## Source extract

******************************

Short-lived http_api tasks skip the pod and run inline as goroutines (capped). Everything else runs pod-per-task, every time. Concurrency is goroutines and pods — no Celery, no triggerer process, no shared worker pool.

A few specifics worth calling out:

  • Leader election is a Postgres advisory lock. No external coordinator. No ZooKeeper, no etcd, no Raft library. It is the kind of decision you can explain to a new hire in 30 seconds.
  • XCom lives in Postgres on Lite (small, no Redis required for laptop dev) and Redis on Pro. 256 KB cap, optional schema validation, last-write-wins.
  • Connections are encrypted at rest with AES-256-GCM and delivered to tasks via Airflow's standard AIRFLOW_CONN_<ID> env var. Postgres / MySQL / SQLite / MSSQL / Redis / HTTP / GCS connectors ship with chain-of-custody-tested integration tests.
  • The agent is a static Go binary, ~15 MB. PID 1 of the task pod. Talks gRPC back to the control plane. Forks one process per task. Does not buffer Python output (-u plus PYTHONUNBUFFERED=1), because watching a SIGKILL race steal half of the user's print() output is its own kind of torment.

The numbers (the only honest part of any orchestration README)

******************************

Records from a data collection:
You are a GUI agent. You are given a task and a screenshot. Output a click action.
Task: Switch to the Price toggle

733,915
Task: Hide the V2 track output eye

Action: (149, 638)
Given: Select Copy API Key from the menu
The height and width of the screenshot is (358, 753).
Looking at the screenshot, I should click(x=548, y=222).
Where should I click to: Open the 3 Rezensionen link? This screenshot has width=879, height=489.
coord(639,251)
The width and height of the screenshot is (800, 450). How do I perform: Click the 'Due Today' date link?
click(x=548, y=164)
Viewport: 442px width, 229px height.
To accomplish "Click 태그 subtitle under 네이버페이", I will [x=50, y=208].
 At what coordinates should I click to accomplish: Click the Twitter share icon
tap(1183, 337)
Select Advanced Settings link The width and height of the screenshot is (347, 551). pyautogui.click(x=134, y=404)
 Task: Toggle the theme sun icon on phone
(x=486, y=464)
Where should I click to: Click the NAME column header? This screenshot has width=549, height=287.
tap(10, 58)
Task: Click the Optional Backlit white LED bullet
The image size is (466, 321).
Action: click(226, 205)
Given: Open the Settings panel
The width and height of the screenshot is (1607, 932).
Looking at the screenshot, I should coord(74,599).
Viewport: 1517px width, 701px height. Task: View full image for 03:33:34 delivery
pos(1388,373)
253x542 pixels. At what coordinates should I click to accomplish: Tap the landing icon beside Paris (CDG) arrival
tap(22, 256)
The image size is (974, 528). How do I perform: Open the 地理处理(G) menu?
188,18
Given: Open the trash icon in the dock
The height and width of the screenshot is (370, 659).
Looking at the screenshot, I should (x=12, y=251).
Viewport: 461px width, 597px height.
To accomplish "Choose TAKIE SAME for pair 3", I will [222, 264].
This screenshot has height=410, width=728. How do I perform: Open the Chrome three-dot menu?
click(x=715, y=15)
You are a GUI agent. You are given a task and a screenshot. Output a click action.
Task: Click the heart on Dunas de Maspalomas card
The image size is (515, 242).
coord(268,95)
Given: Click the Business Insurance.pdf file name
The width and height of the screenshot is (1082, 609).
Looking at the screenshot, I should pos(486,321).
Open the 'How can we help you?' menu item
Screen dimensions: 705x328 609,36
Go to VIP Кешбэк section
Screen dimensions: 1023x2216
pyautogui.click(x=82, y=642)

******************************

## Stated exercise
According to the source extract, what mechanism handles leader election? The listing is separate material from the source extract.

## Finished exercise
A Postgres advisory lock.